Avez-vous une idée de quand son nouvel ouvrage pourrait paraître ?
Bien cordialement
Henri Gonse
Bonjour,
Merci de vos commentaires,
J’attends moi aussi avec impatience le prochain ouvrage de François Deneyer, mais n’ai pas, pour l’heure, plus d’information. En ce qui concerne « Bouby », le regretté Jacques Dutrey précisait dans sa biographie de Jijé parue dans Hop ! n° 40 (p. 51) : « série parfois signée Benoît, une quarantaine de planches du 3e trimestre 1959 au 3e trimestre 1961 ». Hop ! en reprend d’ailleurs une planche (p. 39).
En réalité, Benoît Gillain commence vraisemblablement ces gags dès 1958 et les poursuivra jusqu’en 1964. Son père en dessinera quelques pages, créditées JGillain. Comme souvent à l’époque, il n’est pas fait mention du scénariste, mais Benoît m’avait souligné la similitude avec le Petit Nicolas de Sempé, à tel point d’ailleurs que René Goscinny, travaillant en parallèle sur les deux personnages, avait une fois, par mégarde, interverti les textes des deux séries lors d’un envoi postal.
À la fin des années 1990, en fouillant dans les archives d’Anne Goscinny, j’avais eu la surprise de tomber sur un dossier titré « Bobby », composé non pas de scénarios BD mais de textes illustrés. Je ne suis pas sûr qu’il y ait un rapport avec « Bouby », mais la ressemblance avec les textes illustrés du Petit Nicolas — ici, un lycéen s’exprimant à la première personne — sautait, elle, aux yeux. Un premier texte, resté inédit, présentait le fameux Robert, dit Bobby ou Bob. Un deuxième récit, « Bobby au Salon de la maquette et du modèle réduit », était pour sa part décliné en deux versions. Une première, inédite, et une deuxième qui sera finalement publiée dans Jours de France n° 311 du 29 octobre 1960, agrémentée de trois illustrations de Coq. Le « Magazine de l’actualité heureuse des célébrités » (si, si, il était vraiment sous-titré comme ça !) enchaîne dans ses nos 312 et 313 des 5 et 12 novembre 1960, « Bobby et la prévention routière » et « Bobby au Salon de l’enfance », avec cette fois, dans les deux cas, la reprise d’une illustration de Coq.
Très cordialement,
Patrick Gaumer
L’ouvrage biographique sur Jijé est terminé et prévu pour le printemps prochain. François Deneyer vient de le soumettre à la famille pour examen mais on gage qu’il sera très peu corrigé tellement l’auteur semble documenté sur le sujet et très pointilleux quant aux faits historiques et aux témoignages recueillis avec beaucoup de professionnalisme. Est-ce un plus ou un moins le fait qu’il ne l’ait jamais rencontré? Ce sera à la famille proche à juger, mais pour ma part je n’ai guère de crainte.

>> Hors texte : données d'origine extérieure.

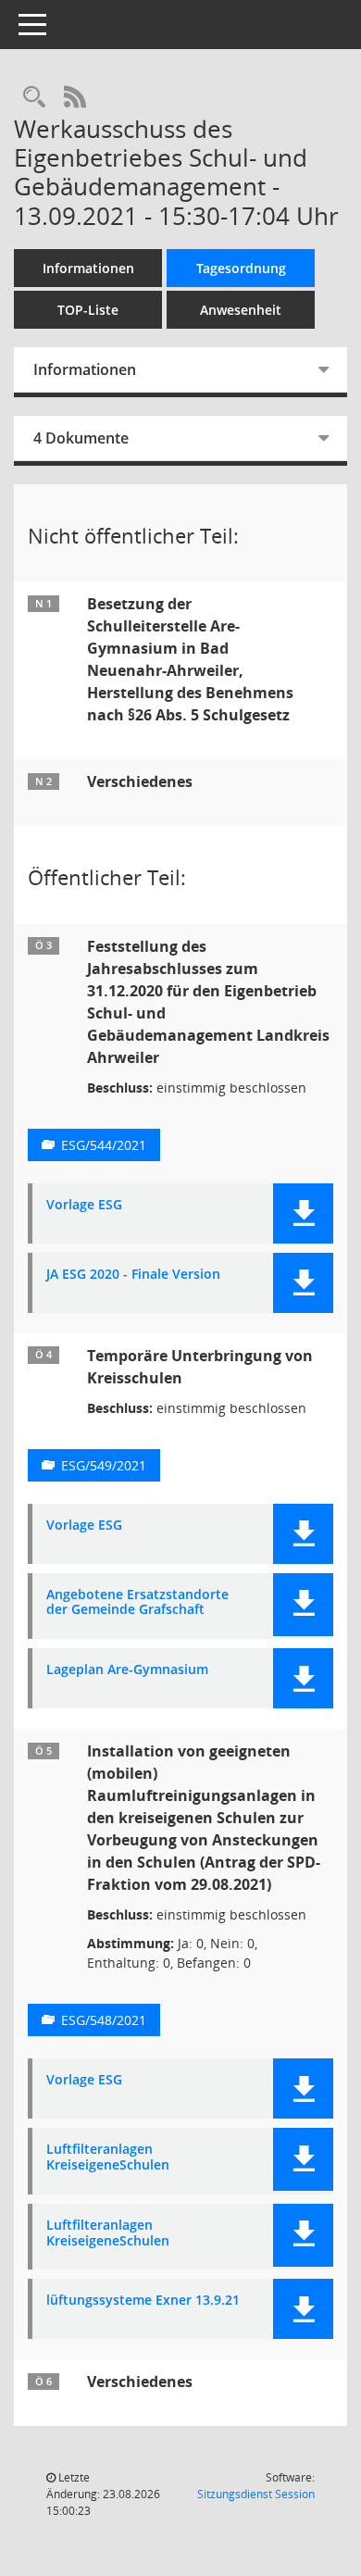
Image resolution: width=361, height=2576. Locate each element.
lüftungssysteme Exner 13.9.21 (143, 2300)
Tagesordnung (241, 268)
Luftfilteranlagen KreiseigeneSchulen (107, 2157)
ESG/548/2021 (103, 2020)
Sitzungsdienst (256, 2494)
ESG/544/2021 (103, 1145)
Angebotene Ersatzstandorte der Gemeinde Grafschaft (137, 1603)
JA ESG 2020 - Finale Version (133, 1274)
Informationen (88, 268)
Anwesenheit (240, 310)
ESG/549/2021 (103, 1465)
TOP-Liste (87, 310)
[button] (303, 1213)
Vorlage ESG (84, 1205)
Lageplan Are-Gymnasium (127, 1670)
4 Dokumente (81, 438)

Aucune crainte non plus sur la qualité du travail de François Deneyer. Merci pour ce partage,
Bien cordialement,
PG
L’envol de mon cousin Benoît m’a abasourdi! Nous avions, juste avant, repris contact et à cette occasion je lui avais envoyé des photos familiales qu’il ne connaissait pas, de même qu’un long texte (326 pages) agrémenté de photos sur la saga familiale depuis ses origines, qu’il avait entrepris de corriger avec une mise en page professionnelle. Le veille de sa disparition, il m’avait envoyé les premières pages. Je me suis retrouvé avec un bébé orphelin dès sa naissance. François Deneyer a pris le relais pour les corrections sans toutefois toucher à la mise en page. Benoît semblait passionné par cette dernière entreprise. J’ai imprimé pour lui rendre hommage. C’est surtout grâce aux archives de mon papa, Henry, alias Jean Darc (Champignac) et Luc Bermar (Tif et Tondu) que j’ai pu trouver de la « matière ».

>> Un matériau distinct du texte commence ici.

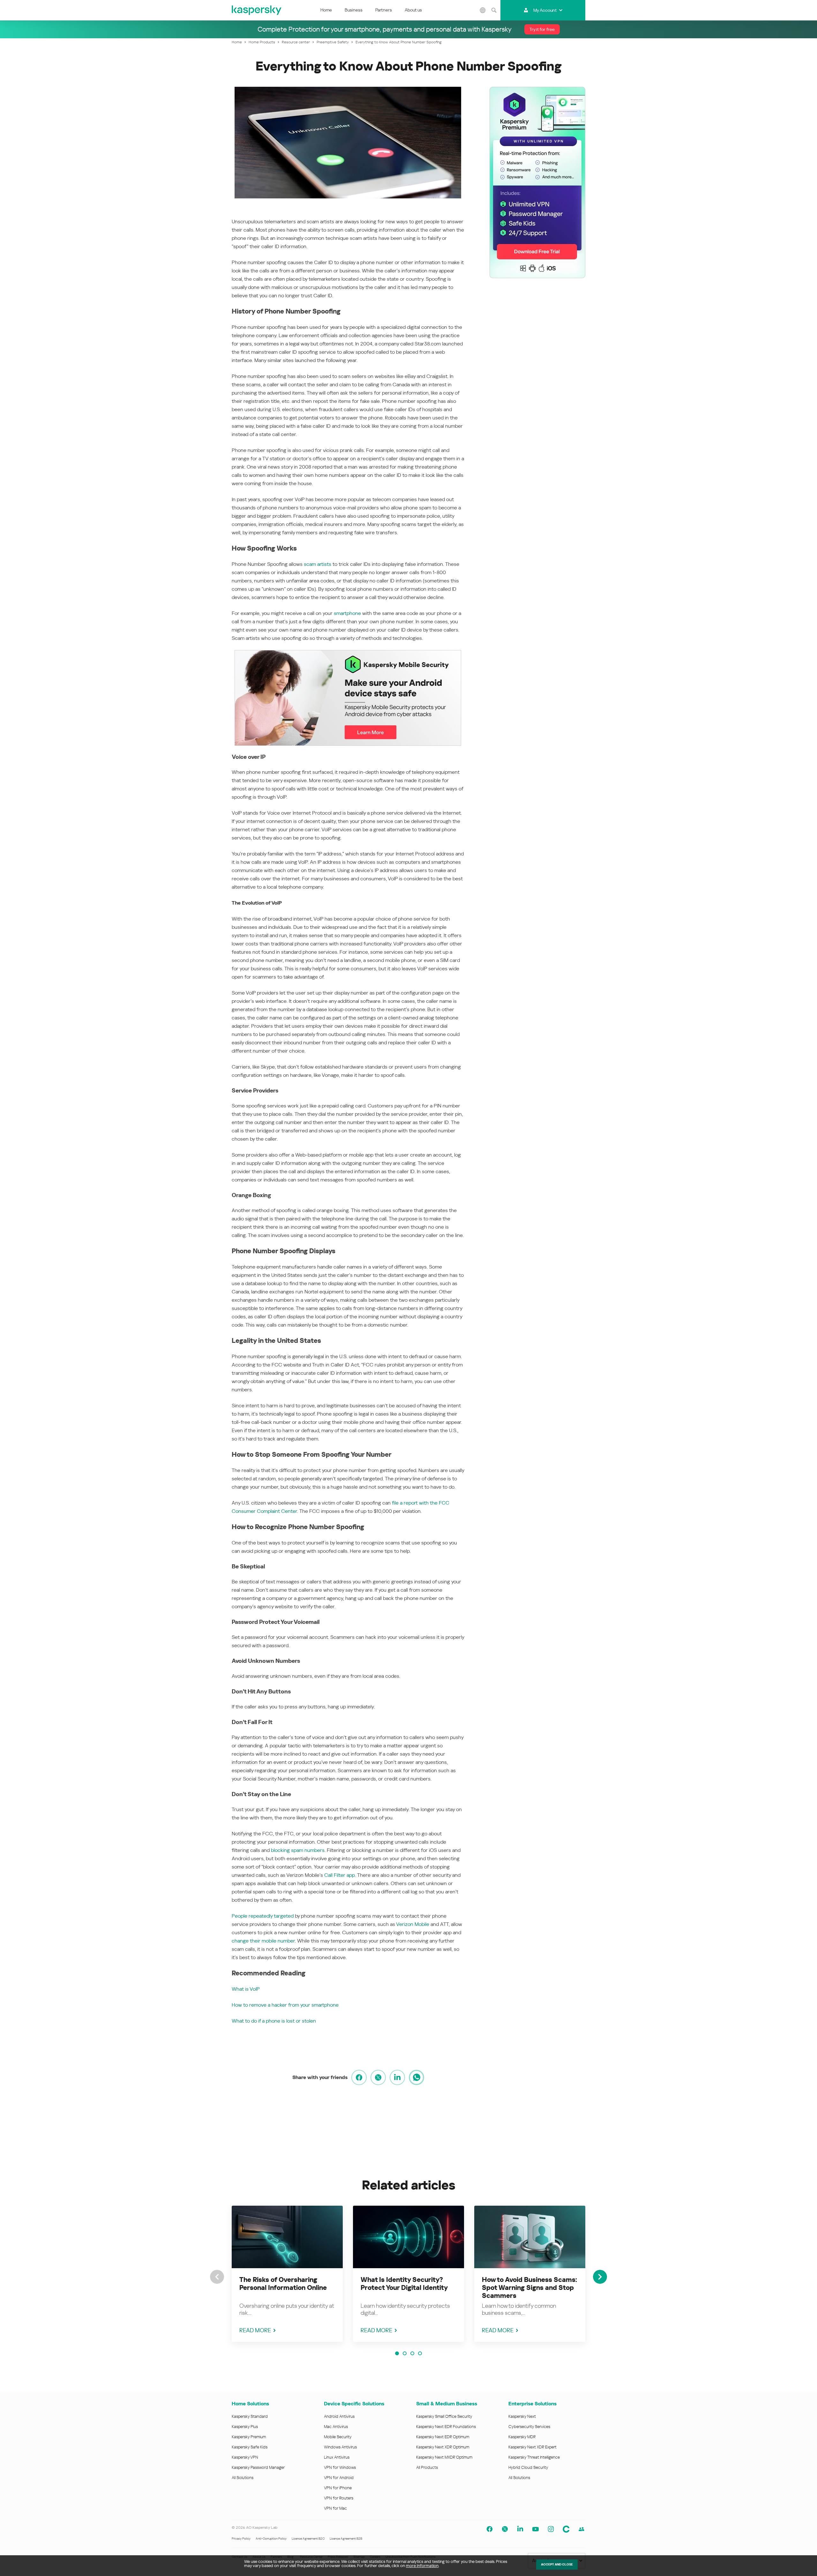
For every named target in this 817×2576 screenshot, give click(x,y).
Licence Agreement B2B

Merci pour votre témoignage, Luc.
Bien cordialement
La rédaction
Bonjour Luc,
Je vous remercie également pour votre témoignage. La dernière fois que j’ai discuté avec votre cousin, il m’avait parlé de ce beau livre qu’il préparait avec François Deneyer. J’espère beaucoup le lire un jour,
Bien cordialement,
Patrick Gaumer
Triste nouvelle, c’est aussi une partie de mon enfance qui s’en va, j’ai peu connu Benoît , du temps où il habitait une maison sur le même terrain que l’orangerie de ses parents, j’étais surtout lié à Laurent, le dernier enfant Gillain.
La famille Gillain était dans son ensemble une famille extraordianaire, pour laquelle je nourris toujours autant d’affection.